(Stored data)

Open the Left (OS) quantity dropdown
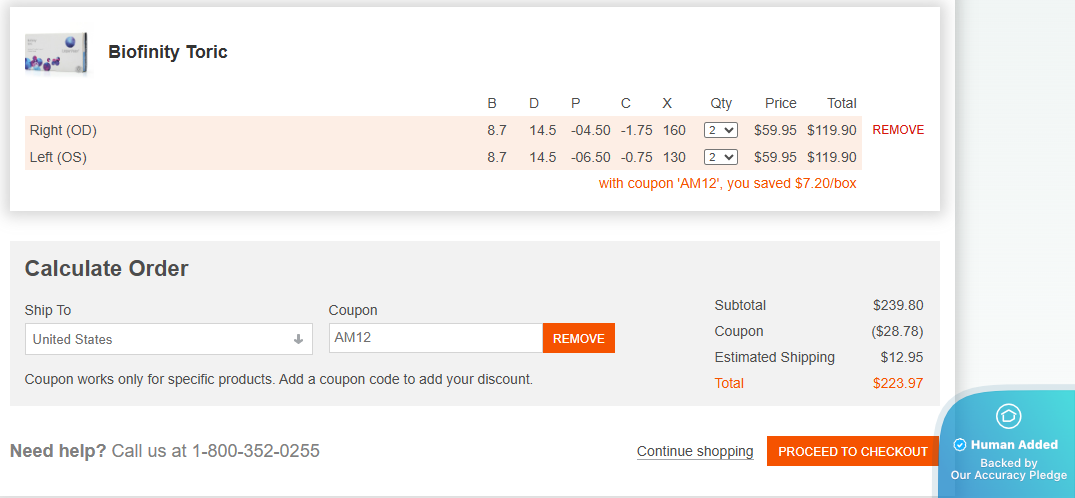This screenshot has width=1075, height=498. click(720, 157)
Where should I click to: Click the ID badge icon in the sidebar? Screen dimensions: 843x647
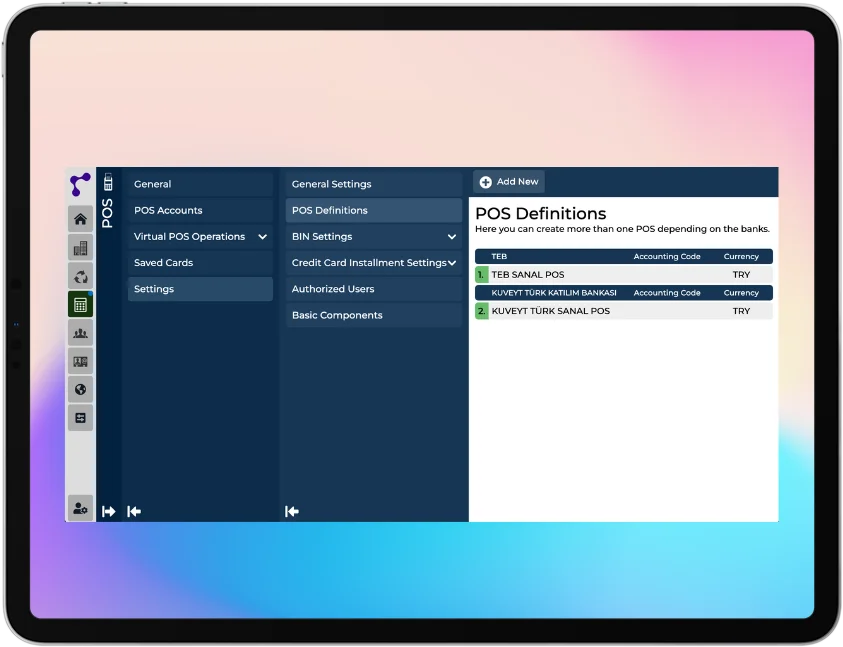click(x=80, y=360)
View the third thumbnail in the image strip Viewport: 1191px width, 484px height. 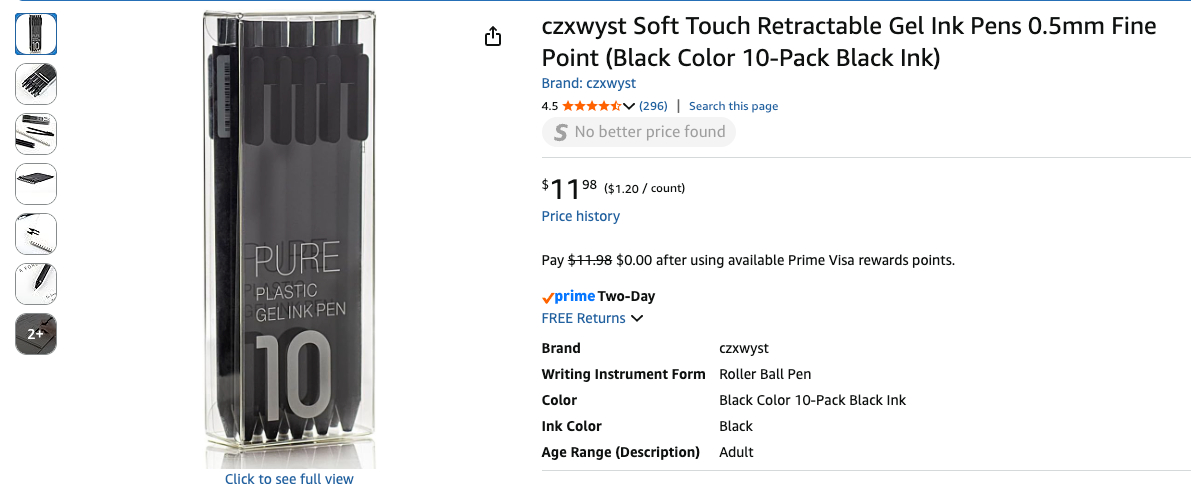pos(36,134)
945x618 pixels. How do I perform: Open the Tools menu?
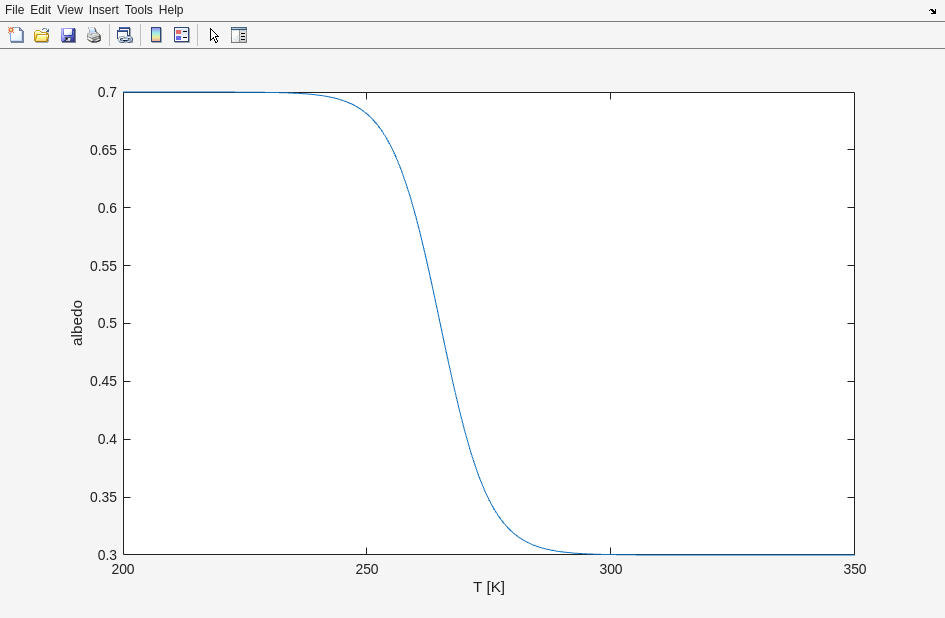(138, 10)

--- Task objective ---
What is needed is an exact repetition of every line from the line with "945x618 pixels. How" to the end of the data above, both ends included, with no pictures.

--- Exercise solution ---
945x618 pixels. How do I perform: Open the Tools menu?
(138, 10)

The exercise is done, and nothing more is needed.